■ TO DO ■
Exact retyping of the data: please keep every word and drop each picture.

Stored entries

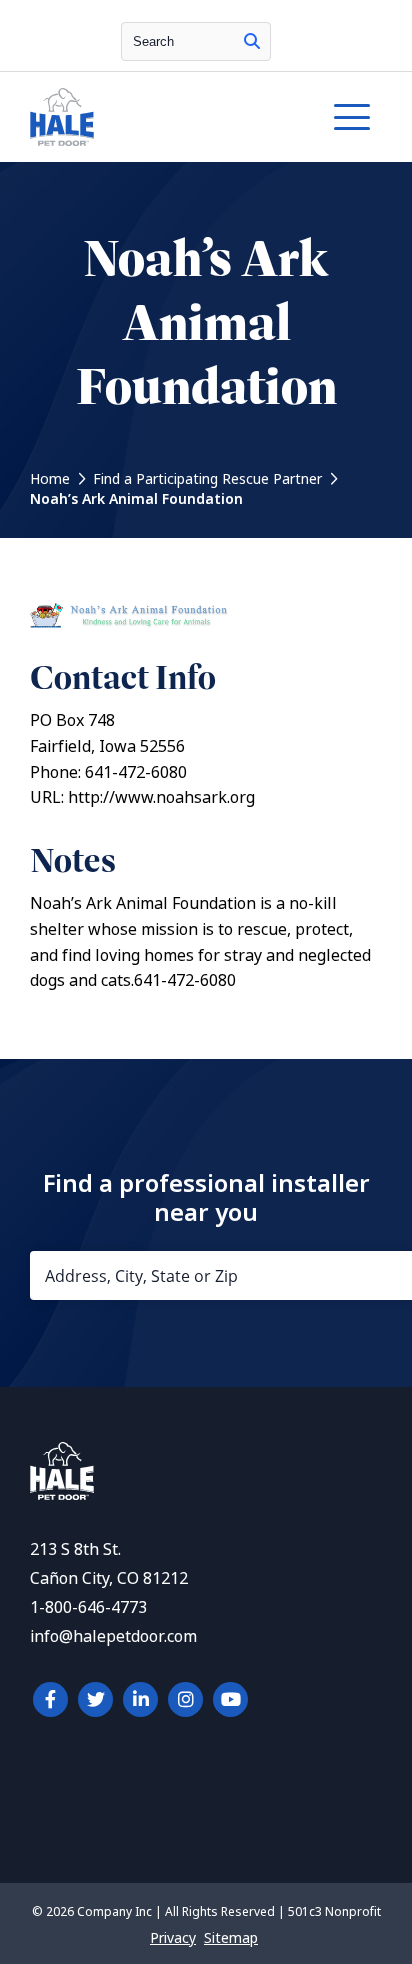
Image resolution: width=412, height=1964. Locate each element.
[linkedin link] (140, 1699)
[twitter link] (95, 1699)
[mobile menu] (352, 117)
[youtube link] (230, 1699)
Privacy (173, 1938)
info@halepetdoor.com (113, 1636)
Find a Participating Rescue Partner (207, 479)
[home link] (62, 1494)
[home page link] (158, 117)
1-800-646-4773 (88, 1607)
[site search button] (252, 41)
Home (50, 479)
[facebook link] (50, 1699)
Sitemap (231, 1938)
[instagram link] (185, 1699)
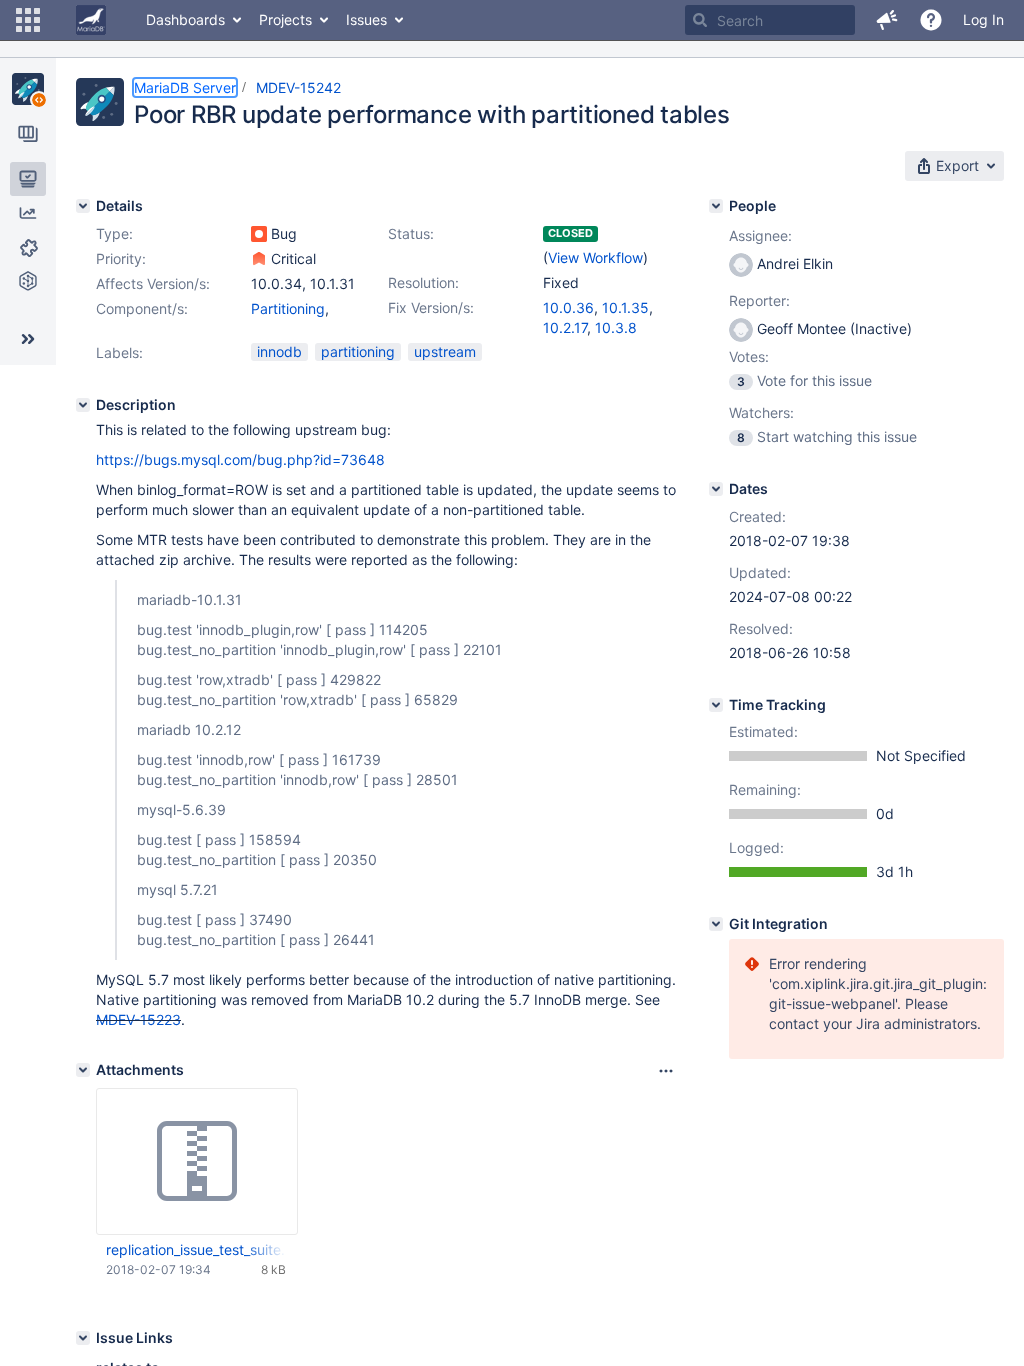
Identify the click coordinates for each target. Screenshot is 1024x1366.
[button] (28, 20)
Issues (366, 19)
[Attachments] (83, 1070)
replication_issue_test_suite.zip (196, 1249)
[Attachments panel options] (666, 1071)
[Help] (931, 20)
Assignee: (760, 235)
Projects (285, 19)
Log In (983, 19)
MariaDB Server (185, 87)
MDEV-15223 (138, 1019)
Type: (114, 233)
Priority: (121, 258)
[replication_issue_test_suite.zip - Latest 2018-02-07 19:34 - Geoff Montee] (197, 1162)
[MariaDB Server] (28, 89)
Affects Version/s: (153, 283)
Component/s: (142, 308)
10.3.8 (616, 327)
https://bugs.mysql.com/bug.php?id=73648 (240, 459)
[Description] (83, 405)
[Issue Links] (83, 1338)
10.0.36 (568, 307)
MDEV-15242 (298, 87)
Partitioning (288, 308)
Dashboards (185, 19)
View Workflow (595, 257)
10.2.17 (565, 327)
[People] (716, 206)
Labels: (119, 352)
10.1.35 (625, 307)
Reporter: (759, 300)
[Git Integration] (716, 924)
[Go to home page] (91, 20)
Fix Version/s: (431, 307)
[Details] (83, 206)
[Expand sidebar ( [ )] (28, 339)
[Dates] (716, 489)
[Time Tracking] (716, 705)
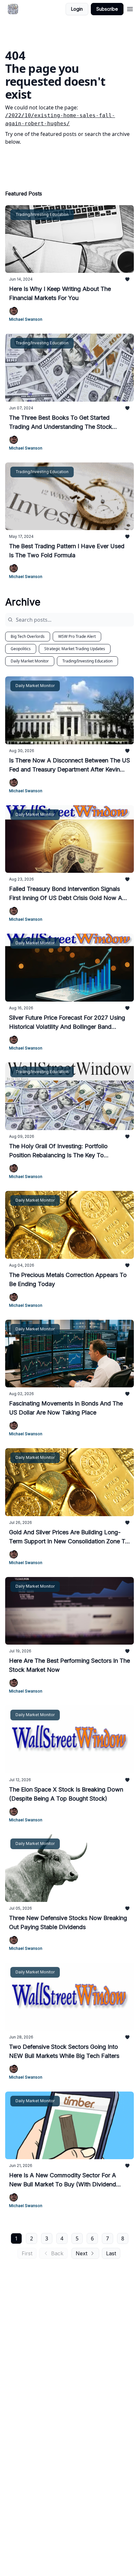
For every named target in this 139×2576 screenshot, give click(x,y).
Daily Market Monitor (30, 661)
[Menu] (130, 8)
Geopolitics (21, 648)
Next (81, 2253)
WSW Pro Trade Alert (77, 636)
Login (77, 9)
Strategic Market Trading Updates (74, 648)
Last (111, 2253)
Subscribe (107, 9)
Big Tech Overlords (28, 636)
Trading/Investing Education (87, 661)
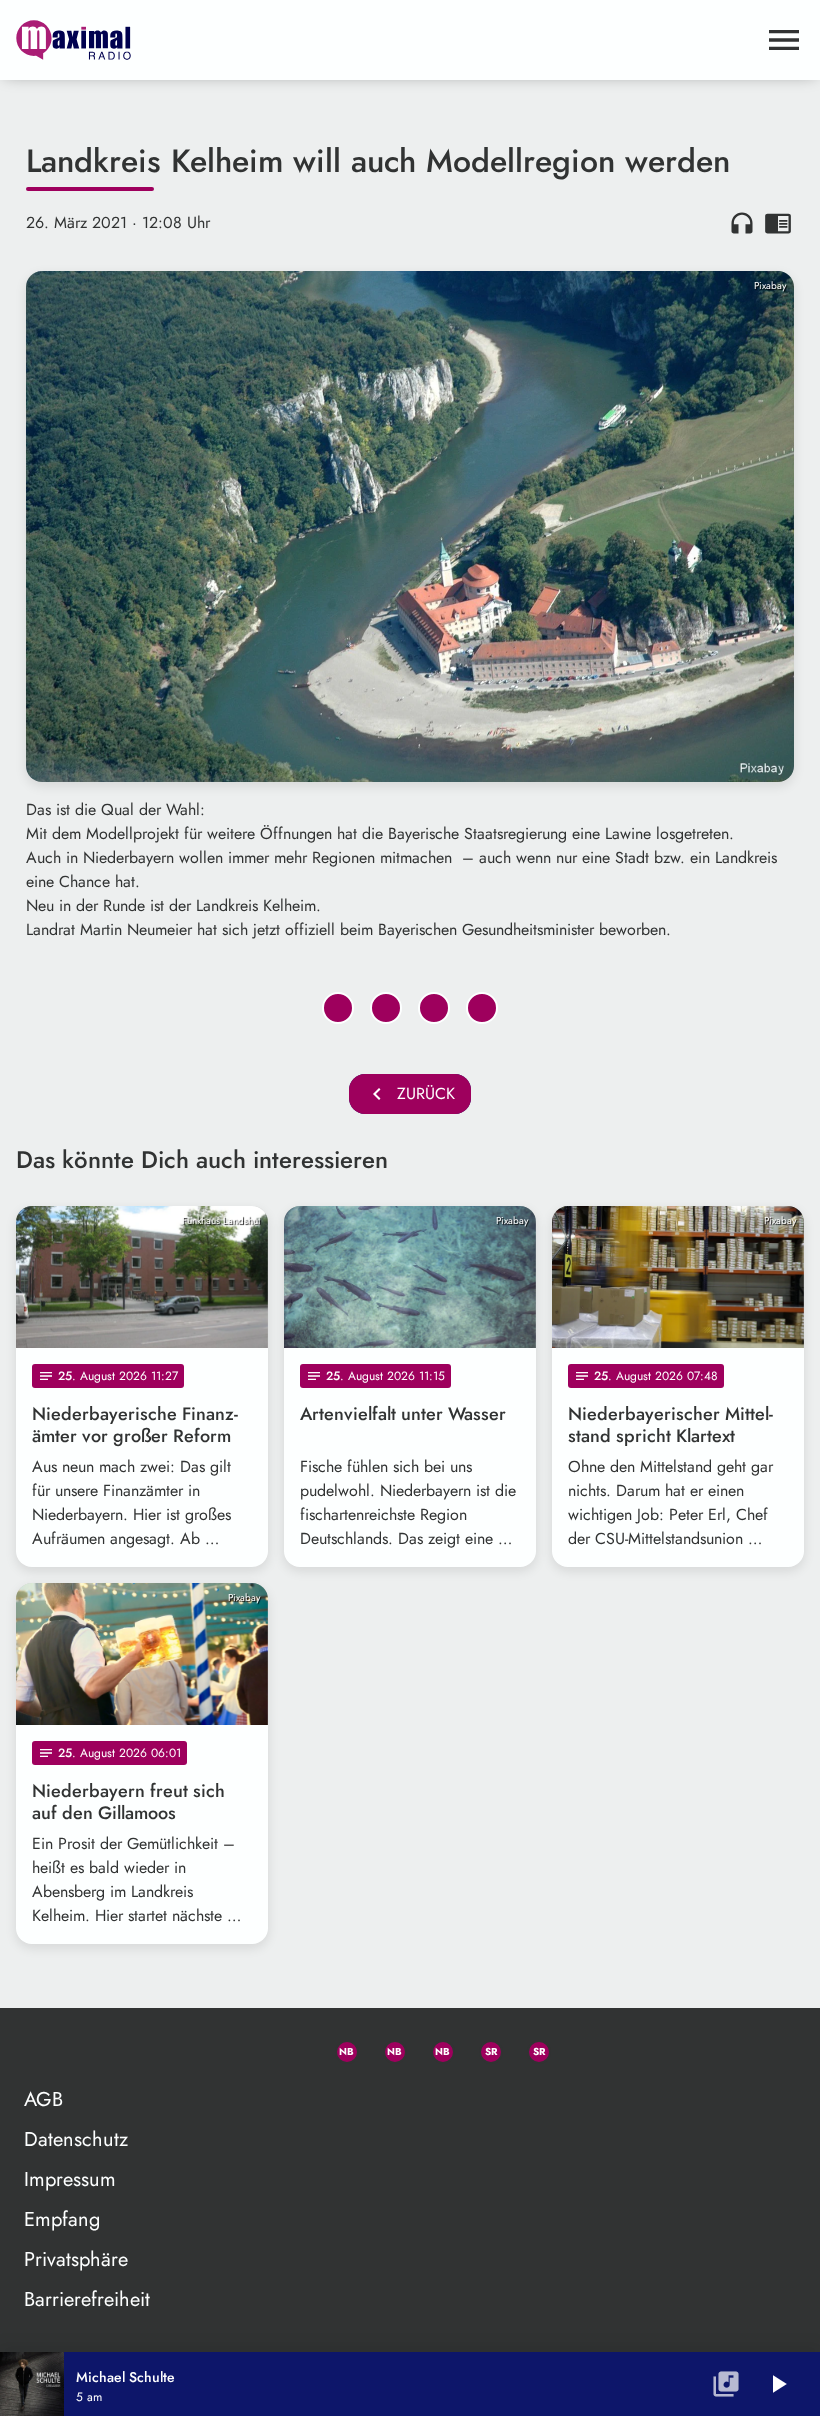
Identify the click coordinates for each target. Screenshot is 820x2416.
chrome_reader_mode (778, 223)
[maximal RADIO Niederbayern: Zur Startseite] (386, 40)
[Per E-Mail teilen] (482, 1008)
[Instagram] (434, 2048)
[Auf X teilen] (386, 1008)
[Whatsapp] (338, 2048)
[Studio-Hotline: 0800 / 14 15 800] (290, 2048)
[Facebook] (386, 2048)
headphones (742, 223)
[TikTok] (578, 2048)
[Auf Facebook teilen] (338, 1008)
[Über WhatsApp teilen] (434, 1008)
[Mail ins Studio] (242, 2048)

■ FINISHED EXERCISE ■
Image resolution: width=412, height=1964. Locate each element.
[linkedin link] (140, 1699)
[twitter link] (95, 1699)
[mobile menu] (352, 117)
[youtube link] (230, 1699)
Privacy (173, 1938)
info@halepetdoor.com (113, 1636)
Find a Participating Rescue Partner (207, 479)
[home link] (62, 1494)
[home page link] (158, 117)
1-800-646-4773 (88, 1607)
[site search button] (252, 41)
Home (50, 479)
[facebook link] (50, 1699)
Sitemap (231, 1938)
[instagram link] (185, 1699)
Identify the click coordinates for each target. Screenshot is 1024x1366.
[button] (28, 20)
Issues (366, 19)
[Attachments] (83, 1070)
replication_issue_test_suite.zip (196, 1249)
[Attachments panel options] (666, 1071)
[Help] (931, 20)
Assignee: (760, 235)
Projects (285, 19)
Log In (983, 19)
MariaDB Server (185, 87)
MDEV-15223 (138, 1019)
Type: (114, 233)
Priority: (121, 258)
[replication_issue_test_suite.zip - Latest 2018-02-07 19:34 - Geoff Montee] (197, 1162)
[MariaDB Server] (28, 89)
Affects Version/s: (153, 283)
Component/s: (142, 308)
10.3.8 (616, 327)
https://bugs.mysql.com/bug.php?id=73648 (240, 459)
[Description] (83, 405)
[Issue Links] (83, 1338)
10.0.36 (568, 307)
MDEV-15242 (298, 87)
Partitioning (288, 308)
Dashboards (185, 19)
View Workflow (595, 257)
10.2.17 (565, 327)
[People] (716, 206)
Labels: (119, 352)
10.1.35 (625, 307)
Reporter: (759, 300)
[Git Integration] (716, 924)
[Go to home page] (91, 20)
Fix Version/s: (431, 307)
[Details] (83, 206)
[Expand sidebar ( [ )] (28, 339)
[Dates] (716, 489)
[Time Tracking] (716, 705)
For every named target in this 139×2576 screenshot, give click(x,y).
Daily Market Monitor (30, 661)
[Menu] (130, 8)
Geopolitics (21, 648)
Next (81, 2253)
WSW Pro Trade Alert (77, 636)
Login (77, 9)
Strategic Market Trading Updates (74, 648)
Last (111, 2253)
Subscribe (107, 9)
Big Tech Overlords (28, 636)
Trading/Investing Education (87, 661)
Identify the click coordinates for each target. Screenshot is 820x2416.
chrome_reader_mode (778, 223)
[maximal RADIO Niederbayern: Zur Startseite] (386, 40)
[Per E-Mail teilen] (482, 1008)
[Instagram] (434, 2048)
[Auf X teilen] (386, 1008)
[Whatsapp] (338, 2048)
[Studio-Hotline: 0800 / 14 15 800] (290, 2048)
[Facebook] (386, 2048)
headphones (742, 223)
[TikTok] (578, 2048)
[Auf Facebook teilen] (338, 1008)
[Über WhatsApp teilen] (434, 1008)
[Mail ins Studio] (242, 2048)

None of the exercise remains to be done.